──────── LISTED RECORDS

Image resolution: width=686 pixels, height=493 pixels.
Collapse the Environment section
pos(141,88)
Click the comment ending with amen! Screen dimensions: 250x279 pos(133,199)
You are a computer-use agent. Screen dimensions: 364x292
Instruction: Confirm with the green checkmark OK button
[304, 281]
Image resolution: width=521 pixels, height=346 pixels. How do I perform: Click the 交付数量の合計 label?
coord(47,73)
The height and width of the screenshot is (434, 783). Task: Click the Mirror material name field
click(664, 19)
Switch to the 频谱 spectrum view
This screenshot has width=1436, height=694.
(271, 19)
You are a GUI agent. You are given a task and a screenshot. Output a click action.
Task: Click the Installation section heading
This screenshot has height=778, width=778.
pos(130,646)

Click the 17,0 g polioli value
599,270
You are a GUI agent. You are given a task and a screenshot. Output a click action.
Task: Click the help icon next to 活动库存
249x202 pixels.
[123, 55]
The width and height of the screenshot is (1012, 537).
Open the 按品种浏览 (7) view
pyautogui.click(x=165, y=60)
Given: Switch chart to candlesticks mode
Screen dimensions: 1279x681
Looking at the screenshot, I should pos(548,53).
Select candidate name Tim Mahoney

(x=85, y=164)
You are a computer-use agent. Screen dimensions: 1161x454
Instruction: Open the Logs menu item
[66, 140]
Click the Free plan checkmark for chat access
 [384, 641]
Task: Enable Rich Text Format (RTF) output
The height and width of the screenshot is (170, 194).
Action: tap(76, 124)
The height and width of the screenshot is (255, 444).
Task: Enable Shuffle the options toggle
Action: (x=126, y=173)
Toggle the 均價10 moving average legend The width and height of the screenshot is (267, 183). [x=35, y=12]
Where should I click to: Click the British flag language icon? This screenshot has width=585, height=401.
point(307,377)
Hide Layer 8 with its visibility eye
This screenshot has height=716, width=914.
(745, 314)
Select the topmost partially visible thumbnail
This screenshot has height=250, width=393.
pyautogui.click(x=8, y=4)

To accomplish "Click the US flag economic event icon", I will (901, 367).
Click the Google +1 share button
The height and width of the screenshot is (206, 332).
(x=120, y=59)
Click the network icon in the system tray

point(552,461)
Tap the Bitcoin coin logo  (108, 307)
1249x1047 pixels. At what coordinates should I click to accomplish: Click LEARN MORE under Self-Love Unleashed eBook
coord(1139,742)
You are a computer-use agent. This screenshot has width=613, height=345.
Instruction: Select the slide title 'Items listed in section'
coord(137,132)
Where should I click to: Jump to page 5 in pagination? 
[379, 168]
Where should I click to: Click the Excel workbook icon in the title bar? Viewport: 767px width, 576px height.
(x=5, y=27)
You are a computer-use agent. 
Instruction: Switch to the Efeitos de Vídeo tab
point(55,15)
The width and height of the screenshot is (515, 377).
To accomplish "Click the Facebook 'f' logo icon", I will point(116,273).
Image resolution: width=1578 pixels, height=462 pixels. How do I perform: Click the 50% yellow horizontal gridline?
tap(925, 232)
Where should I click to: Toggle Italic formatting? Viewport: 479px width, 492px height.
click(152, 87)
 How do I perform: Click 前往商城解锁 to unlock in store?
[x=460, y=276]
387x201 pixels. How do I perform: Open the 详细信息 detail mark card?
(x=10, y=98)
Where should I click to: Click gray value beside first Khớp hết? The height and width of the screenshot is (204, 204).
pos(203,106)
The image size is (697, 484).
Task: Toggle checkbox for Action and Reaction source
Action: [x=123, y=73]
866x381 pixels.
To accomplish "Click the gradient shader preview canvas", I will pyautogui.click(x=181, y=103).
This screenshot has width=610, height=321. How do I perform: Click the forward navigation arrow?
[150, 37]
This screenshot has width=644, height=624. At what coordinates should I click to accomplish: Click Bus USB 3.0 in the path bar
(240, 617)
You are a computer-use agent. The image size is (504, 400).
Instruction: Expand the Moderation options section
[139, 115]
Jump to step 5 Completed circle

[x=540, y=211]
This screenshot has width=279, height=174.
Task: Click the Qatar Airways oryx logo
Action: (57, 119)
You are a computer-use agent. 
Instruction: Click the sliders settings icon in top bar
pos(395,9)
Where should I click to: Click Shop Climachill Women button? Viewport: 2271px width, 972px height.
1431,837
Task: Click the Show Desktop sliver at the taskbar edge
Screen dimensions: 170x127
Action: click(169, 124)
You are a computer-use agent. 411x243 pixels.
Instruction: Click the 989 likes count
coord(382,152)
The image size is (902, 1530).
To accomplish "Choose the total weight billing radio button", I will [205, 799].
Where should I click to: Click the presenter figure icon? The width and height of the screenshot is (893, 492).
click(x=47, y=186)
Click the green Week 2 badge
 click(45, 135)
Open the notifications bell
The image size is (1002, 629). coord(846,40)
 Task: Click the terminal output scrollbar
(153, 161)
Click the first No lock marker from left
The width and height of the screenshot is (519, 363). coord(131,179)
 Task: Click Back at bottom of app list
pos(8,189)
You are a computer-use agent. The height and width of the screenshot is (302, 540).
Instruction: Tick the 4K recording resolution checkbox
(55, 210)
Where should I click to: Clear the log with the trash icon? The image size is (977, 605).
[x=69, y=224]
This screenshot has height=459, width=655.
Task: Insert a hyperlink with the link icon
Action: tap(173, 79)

────────────────

**WORK REQUEST:**
Every record shown above must be echoed exactly.

**WRITTEN RESPONSE:**
Image resolution: width=686 pixels, height=493 pixels.
Collapse the Environment section
pos(141,88)
Click the comment ending with amen! Screen dimensions: 250x279 pos(133,199)
You are a computer-use agent. Screen dimensions: 364x292
Instruction: Confirm with the green checkmark OK button
[304, 281]
Image resolution: width=521 pixels, height=346 pixels. How do I perform: Click the 交付数量の合計 label?
coord(47,73)
The height and width of the screenshot is (434, 783). Task: Click the Mirror material name field
click(664, 19)
Switch to the 频谱 spectrum view
This screenshot has width=1436, height=694.
(271, 19)
You are a GUI agent. You are given a task and a screenshot. Output a click action.
Task: Click the Installation section heading
This screenshot has height=778, width=778.
pos(130,646)

Click the 17,0 g polioli value
599,270
You are a GUI agent. You are given a task and a screenshot. Output a click action.
Task: Click the help icon next to 活动库存
249x202 pixels.
[123, 55]
The width and height of the screenshot is (1012, 537).
Open the 按品种浏览 (7) view
pyautogui.click(x=165, y=60)
Given: Switch chart to candlesticks mode
Screen dimensions: 1279x681
Looking at the screenshot, I should pos(548,53).
Select candidate name Tim Mahoney

(x=85, y=164)
You are a computer-use agent. Screen dimensions: 1161x454
Instruction: Open the Logs menu item
[66, 140]
Click the Free plan checkmark for chat access
 [384, 641]
Task: Enable Rich Text Format (RTF) output
The height and width of the screenshot is (170, 194).
Action: tap(76, 124)
The height and width of the screenshot is (255, 444).
Task: Enable Shuffle the options toggle
Action: (x=126, y=173)
Toggle the 均價10 moving average legend The width and height of the screenshot is (267, 183). [x=35, y=12]
Where should I click to: Click the British flag language icon? This screenshot has width=585, height=401.
point(307,377)
Hide Layer 8 with its visibility eye
This screenshot has height=716, width=914.
(745, 314)
Select the topmost partially visible thumbnail
This screenshot has height=250, width=393.
pyautogui.click(x=8, y=4)

To accomplish "Click the US flag economic event icon", I will (901, 367).
Click the Google +1 share button
The height and width of the screenshot is (206, 332).
(x=120, y=59)
Click the network icon in the system tray

point(552,461)
Tap the Bitcoin coin logo  (108, 307)
1249x1047 pixels. At what coordinates should I click to accomplish: Click LEARN MORE under Self-Love Unleashed eBook
coord(1139,742)
You are a computer-use agent. This screenshot has width=613, height=345.
Instruction: Select the slide title 'Items listed in section'
coord(137,132)
Where should I click to: Jump to page 5 in pagination? 
[379, 168]
Where should I click to: Click the Excel workbook icon in the title bar? Viewport: 767px width, 576px height.
(x=5, y=27)
You are a computer-use agent. 
Instruction: Switch to the Efeitos de Vídeo tab
point(55,15)
The width and height of the screenshot is (515, 377).
To accomplish "Click the Facebook 'f' logo icon", I will point(116,273).
Image resolution: width=1578 pixels, height=462 pixels. How do I perform: Click the 50% yellow horizontal gridline?
tap(925, 232)
Where should I click to: Toggle Italic formatting? Viewport: 479px width, 492px height.
click(152, 87)
 How do I perform: Click 前往商城解锁 to unlock in store?
[x=460, y=276]
387x201 pixels. How do I perform: Open the 详细信息 detail mark card?
(x=10, y=98)
Where should I click to: Click gray value beside first Khớp hết? The height and width of the screenshot is (204, 204).
pos(203,106)
The image size is (697, 484).
Task: Toggle checkbox for Action and Reaction source
Action: [x=123, y=73]
866x381 pixels.
To accomplish "Click the gradient shader preview canvas", I will pyautogui.click(x=181, y=103).
This screenshot has width=610, height=321. How do I perform: Click the forward navigation arrow?
[150, 37]
This screenshot has width=644, height=624. At what coordinates should I click to accomplish: Click Bus USB 3.0 in the path bar
(240, 617)
You are a computer-use agent. The image size is (504, 400).
Instruction: Expand the Moderation options section
[139, 115]
Jump to step 5 Completed circle

[x=540, y=211]
This screenshot has width=279, height=174.
Task: Click the Qatar Airways oryx logo
Action: (57, 119)
You are a computer-use agent. 
Instruction: Click the sliders settings icon in top bar
pos(395,9)
Where should I click to: Click Shop Climachill Women button? Viewport: 2271px width, 972px height.
1431,837
Task: Click the Show Desktop sliver at the taskbar edge
Screen dimensions: 170x127
Action: click(169, 124)
You are a computer-use agent. 411x243 pixels.
Instruction: Click the 989 likes count
coord(382,152)
The image size is (902, 1530).
To accomplish "Choose the total weight billing radio button", I will [205, 799].
Where should I click to: Click the presenter figure icon? The width and height of the screenshot is (893, 492).
click(x=47, y=186)
Click the green Week 2 badge
 click(45, 135)
Open the notifications bell
The image size is (1002, 629). coord(846,40)
 Task: Click the terminal output scrollbar
(153, 161)
Click the first No lock marker from left
The width and height of the screenshot is (519, 363). coord(131,179)
 Task: Click Back at bottom of app list
pos(8,189)
You are a computer-use agent. The height and width of the screenshot is (302, 540).
Instruction: Tick the 4K recording resolution checkbox
(55, 210)
Where should I click to: Clear the log with the trash icon? The image size is (977, 605).
[x=69, y=224]
This screenshot has height=459, width=655.
Task: Insert a hyperlink with the link icon
Action: tap(173, 79)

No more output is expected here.